*Supplied material*:
---
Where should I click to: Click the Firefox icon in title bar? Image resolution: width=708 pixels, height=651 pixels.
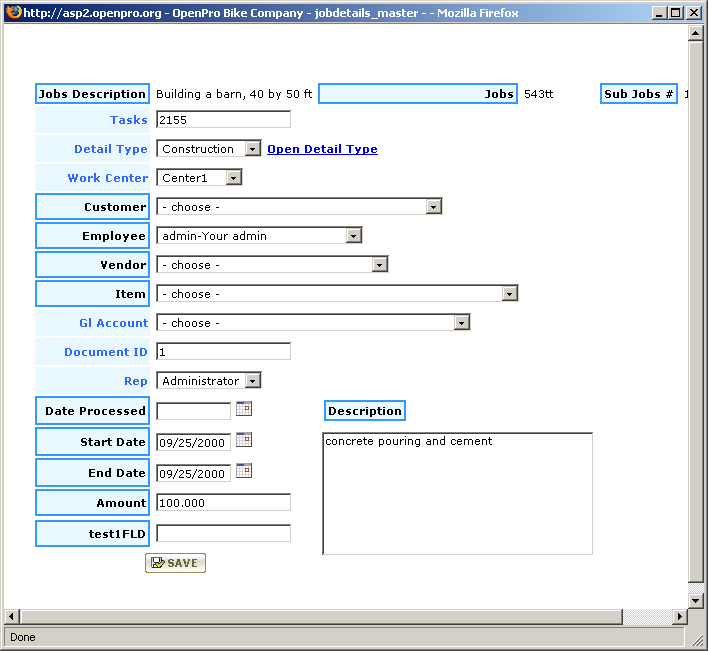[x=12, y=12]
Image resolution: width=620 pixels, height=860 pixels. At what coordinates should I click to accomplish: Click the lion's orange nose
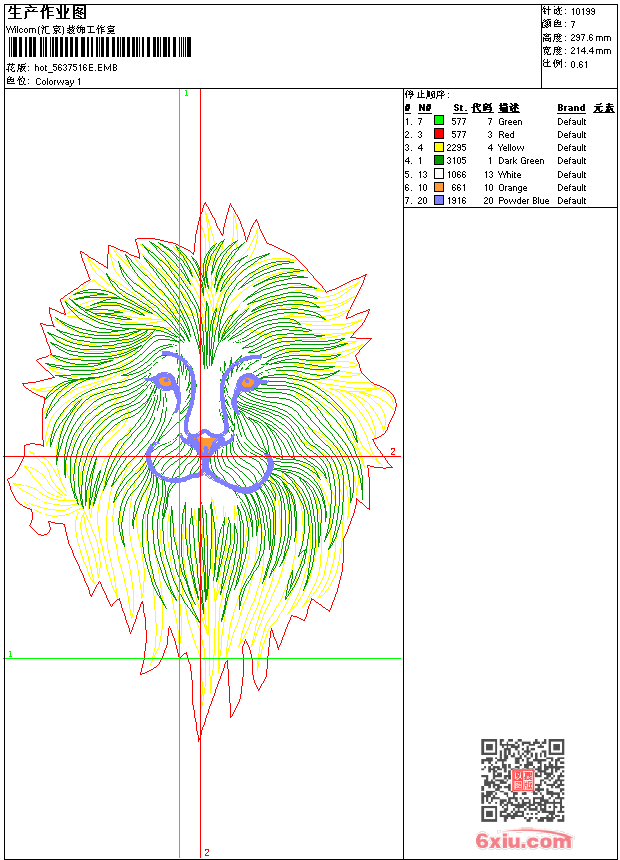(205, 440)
---
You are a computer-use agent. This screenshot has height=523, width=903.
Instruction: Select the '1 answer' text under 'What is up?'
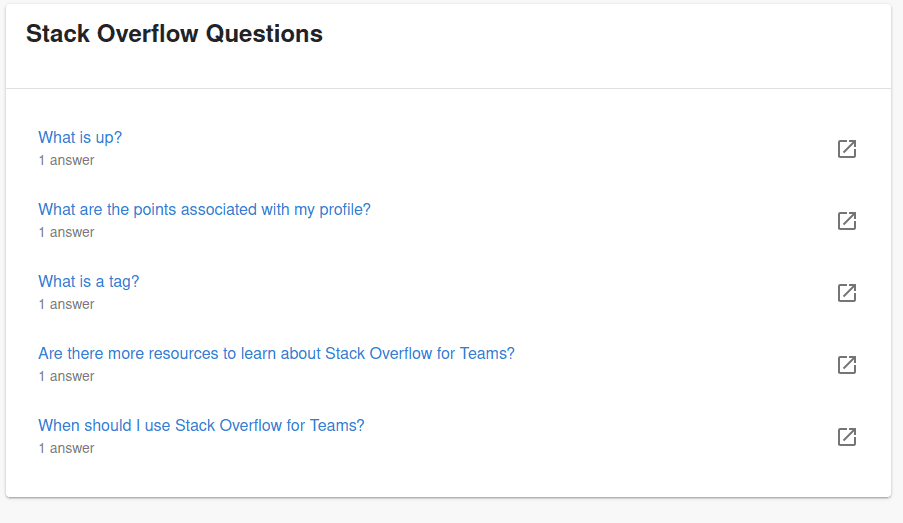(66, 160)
---
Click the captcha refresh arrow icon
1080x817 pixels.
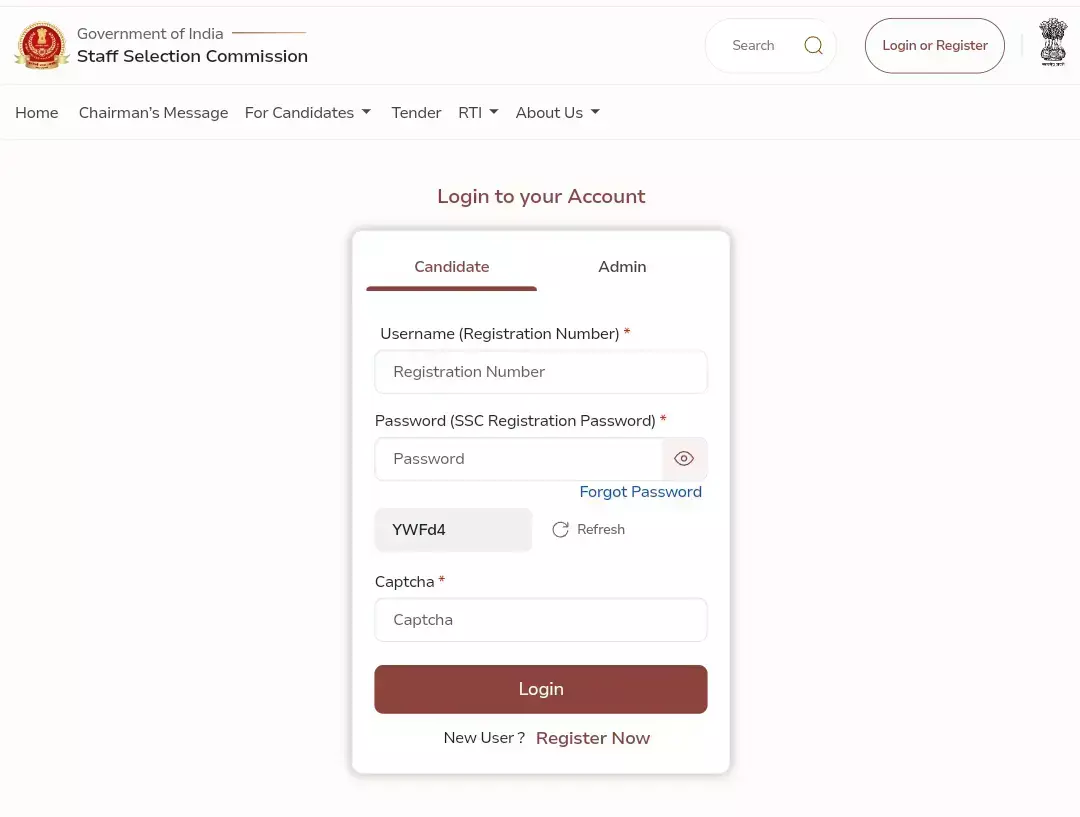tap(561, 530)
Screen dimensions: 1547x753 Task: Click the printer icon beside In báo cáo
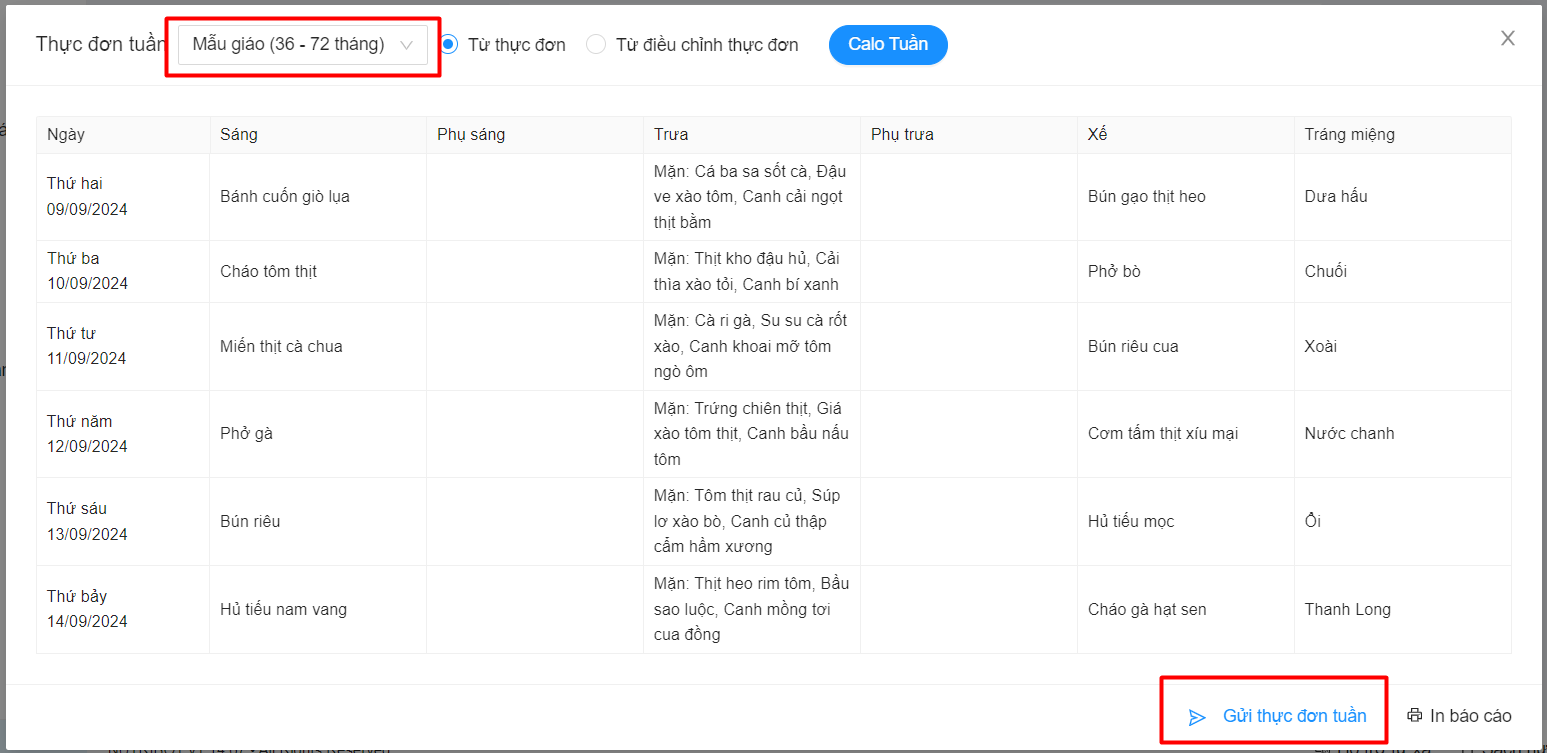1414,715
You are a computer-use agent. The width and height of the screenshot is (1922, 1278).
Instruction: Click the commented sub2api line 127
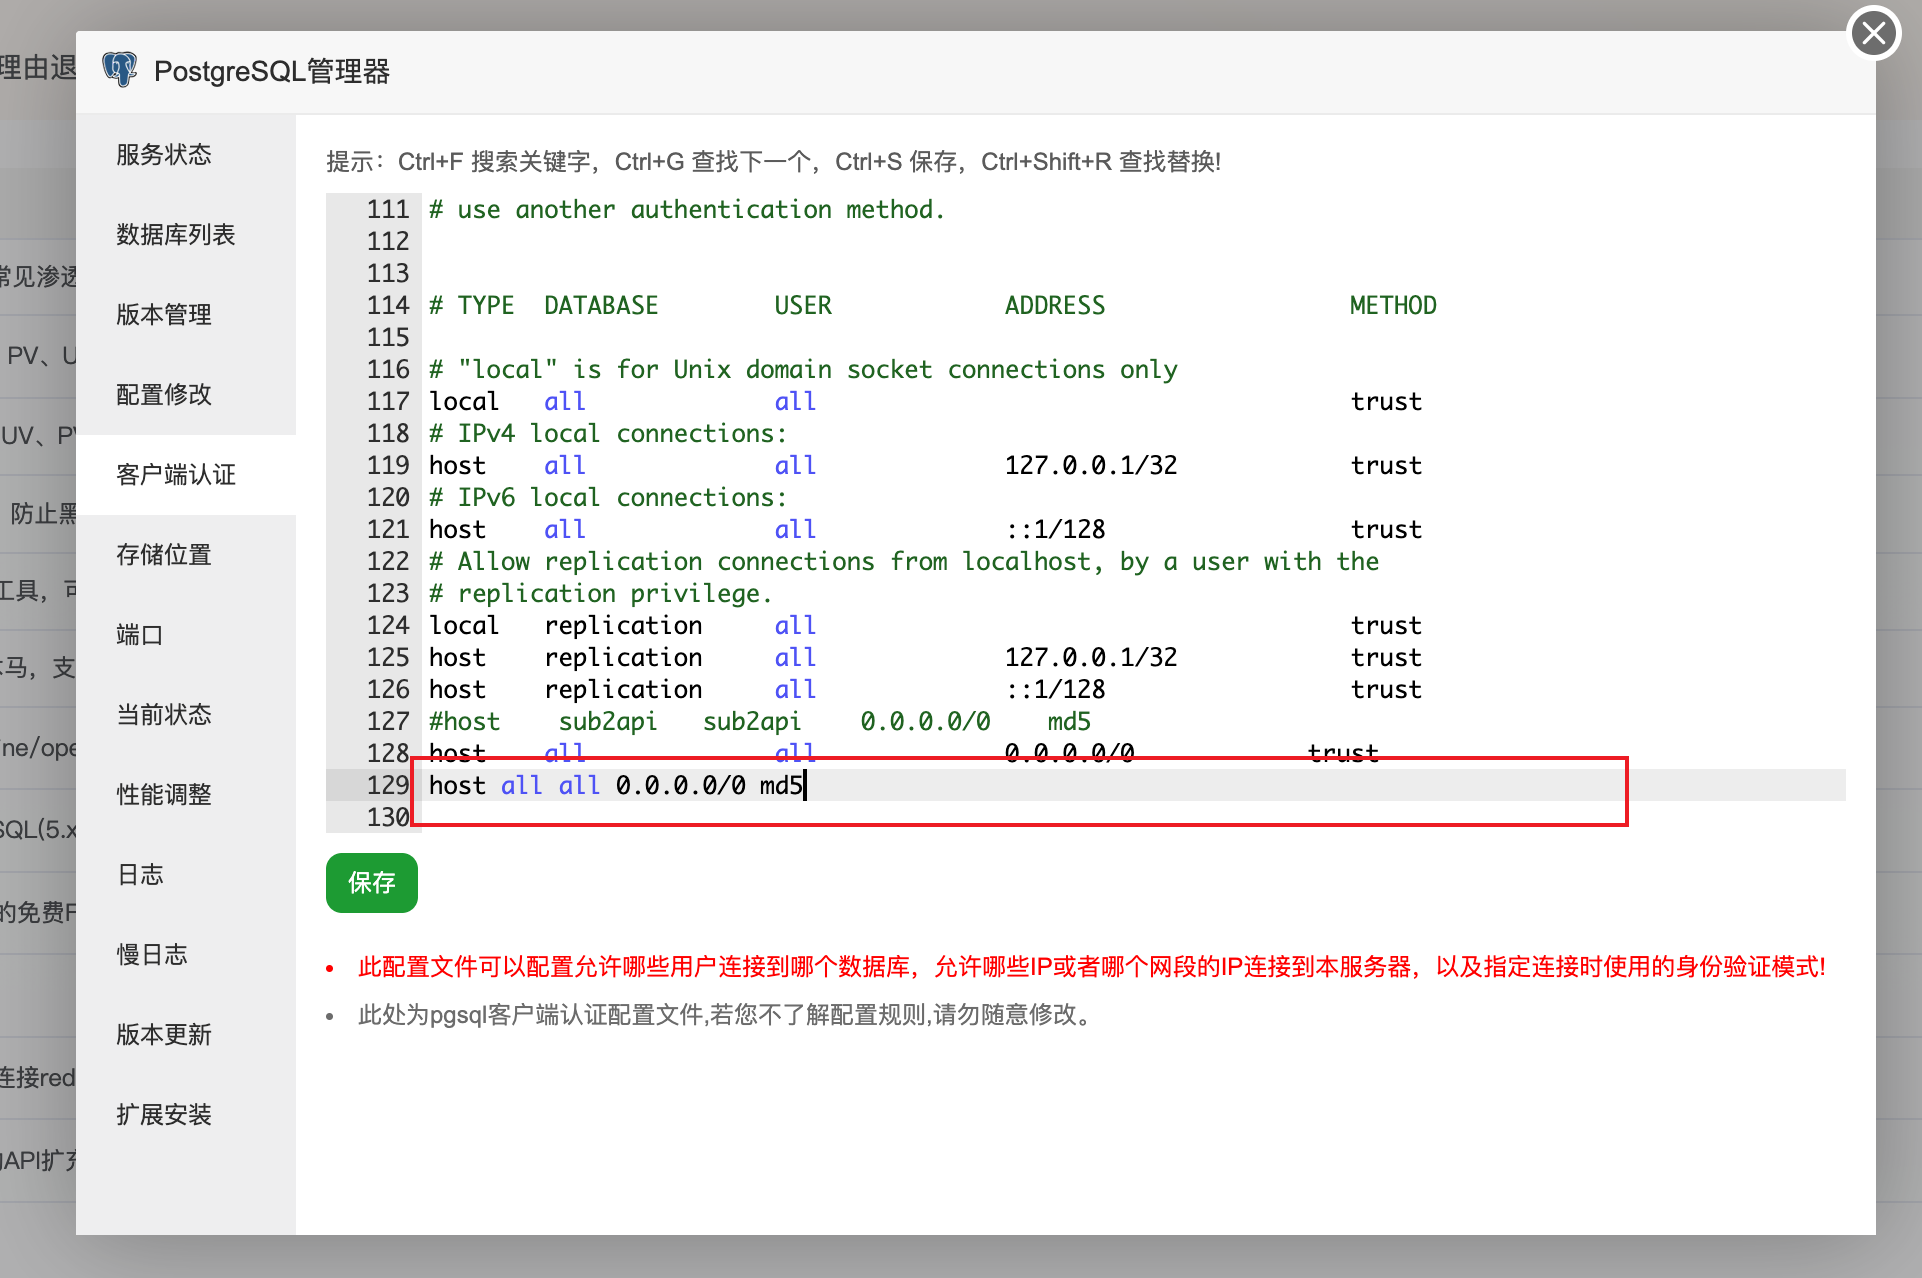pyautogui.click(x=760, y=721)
---
*The problem*:
Your answer should be each line from the preceding material in which the word "agent" occurs.

*Expected answer*:
You are a computer-use agent. This screenshot has height=523, width=903.
You are a computer-use agent. The width and height of the screenshot is (1922, 1278).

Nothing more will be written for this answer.